A person is deafblind if they have a combined sight and hearing impairment that causes difficulties with communication, access to information and mobility.
These difficulties are caused by the way that sight loss and hearing loss affect each other even, if taken separately, each sensory impairment is mild.
This includes people with progressive sight and hearing loss. Deafblindness has a significant impact on a person's life, even if they are not totally blind or deaf.
Deafblindness is often referred to as dual sensory loss.
Read more about the symptoms of deafblindness.
Deafblindness most commonly affects older adults, although it can affect people of all ages, including children.
What causes deafblindness?
There are many potential causes of deafblindness. The condition can either be present at birth (congenital) or develop later in life (acquired).
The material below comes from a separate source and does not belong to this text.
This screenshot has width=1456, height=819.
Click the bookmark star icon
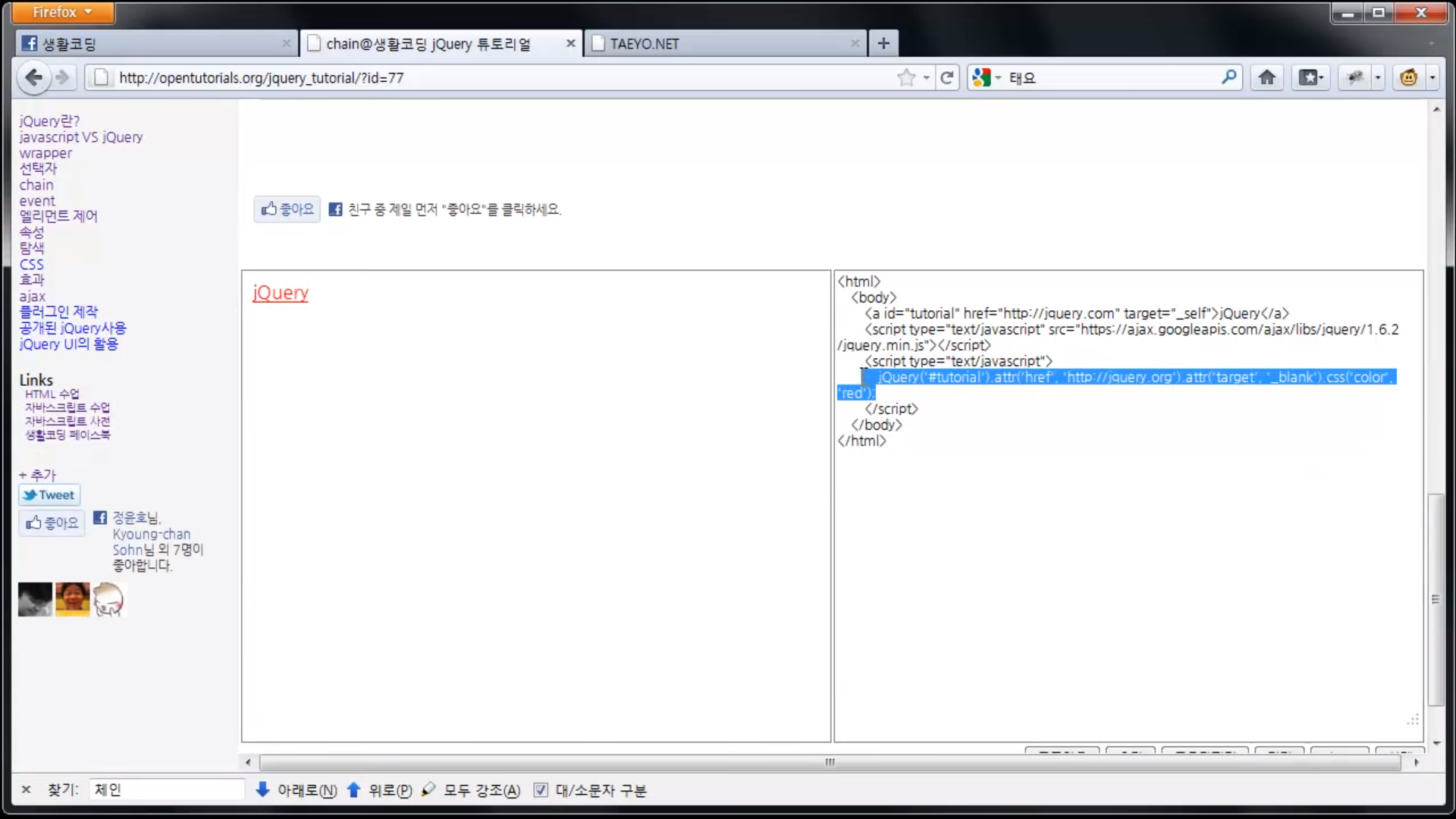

Four basic groups of people who experience deafblindness have been identified, those who:
- are hearing and sight impaired from birth or early childhood
- are blind from birth or early childhood and then later start to lose their hearing
- are deaf from birth or early childhood and then later start to lose their vision
- develop a hearing and sight loss later in life
Congenital deafblindness is often caused by genetic conditions, such as Down's syndrome and CHARGE (a rare condition that can affect various parts of the body including the ears, eyes, heart, nasal passages and genitals).
Other possible causes of congenital deafblindness include:
- excessive drug or alcohol use during pregnancy
- a viral infection during pregnancy, such as rubella
- a traumatic birth
- premature birth
Acquired deafblindness can be the result of age, illness or injury. Most people with acquired deafblindness have been able to see or hear for most of their lives.
Some people are born without the ability to see or hear and then start to lose their other sense later in life. For example, someone born with a hearing impairment may develop a condition that affects their sight, such as glaucoma, when they are older.
Although someone with acquired deafblindness can often have a fairly good level of sight or hearing, the combined loss will still make day-to-day living difficult.
Read more about the causes of deafblindness.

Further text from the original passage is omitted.